At many points, the road will take a “dip” which is usually but not always announced by the “vado” sign – two vertical lines with three wavy horizontal lines in the middle – and in one vado, there is water running and date palms. It’s a real desert oasis!
We stop in the middle of Boulder Town for a lunch of granola and milk, then continue to the turnoff to Bahia de Los Angeles. Down this road, there are more cirios, cordón cacti and elephant trees. The elephant trees are short trees with smooth, wavy, tapering branches.
Down, down, down to the coast we go, with layers of mauve mountain ranges in the distance, until we get to Bahia de Los Angeles. It’s the Sea of Cortez out there!
It’s kind of a ghost town. There’s not much to the “town” – a couple of stores, restaurants, hotels which don’t look like they are operating. A long sandy beach curves along the bay from town to Punta La Gringa.
Thinking we’ll “explore” the town a bit, we drive south but there is next to nothing there.
“This is Nurio North,” I sigh. Nurio was the zombie town next to Cocucho where they make cocuchas, the giant pottery storage urns. Nurio not only had nothing to offer, every building was shuttered and you would have thought it deserted if not for the one or two zombie-like indigeños standing or squatting in the street.
Striking out on the south side, we go north, towards Punta La Gringa. Long ago, an American woman tried to build a campsite there, unsuccessfully. Could have been a hurricane, or finances, or boredom. Maybe she ran off with someone. We hear it’s a free camp today. And the road out there is newly paved.
Along the way, there are many other camp sites. “Daggett’s” is well advertised, but there are many others, too, offering showers, boats, and so on.
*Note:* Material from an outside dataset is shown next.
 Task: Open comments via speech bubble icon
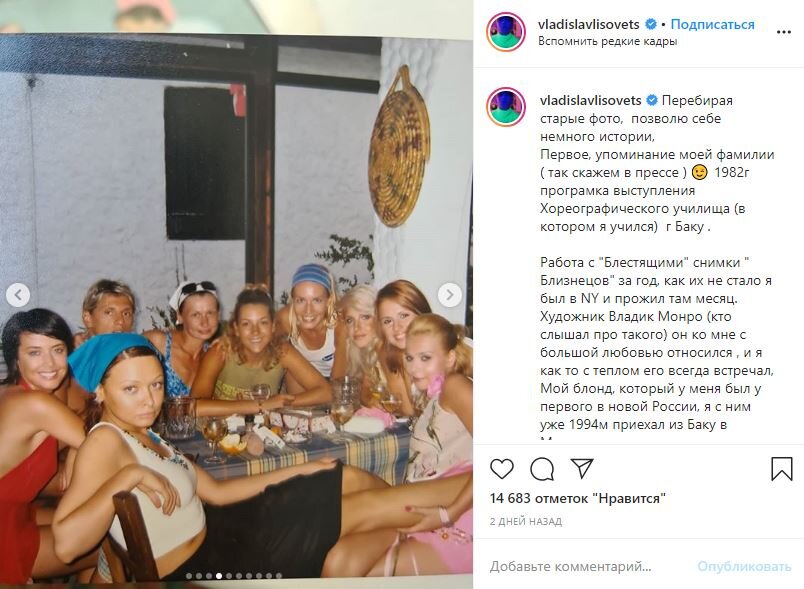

When we get to La Gringa, we see one other RV there but closer up we see that it is either unoccupied or abandoned. There’s a shack that looks lived in, but no one is there. We find a spot behind this shack, on the other side of the knoll, where it feels a bit more protected from the wind, because it is very windy here. The entire area is deserted except for birds on shore and on the water, and a fleet of dolphins I momentarily espy.
Huddled in hoodies, we stroll the bay. There are hundreds of red starfish on shore.
“Starfish Varanasi? Do they come here to die?” wonders Big Dog.
There are also lots of clam shells and birds picking at clams. It is lowtide and I want to get the shovel and start digging for clams in the tidal muck but it’s too chilly. We also come across remnants of the RV park – crumbling concrete pads, outhouses.
Back near the knoll, there’s a new truck.
“Hola!” we yell and a man comes out.
We ask if it’s alright to camp here and he says, of course, but it’s very windy. No shit.
It’s a meager dinner of leftovers from LA with the last of the leftover wine, but the night is full of stars. And quiet.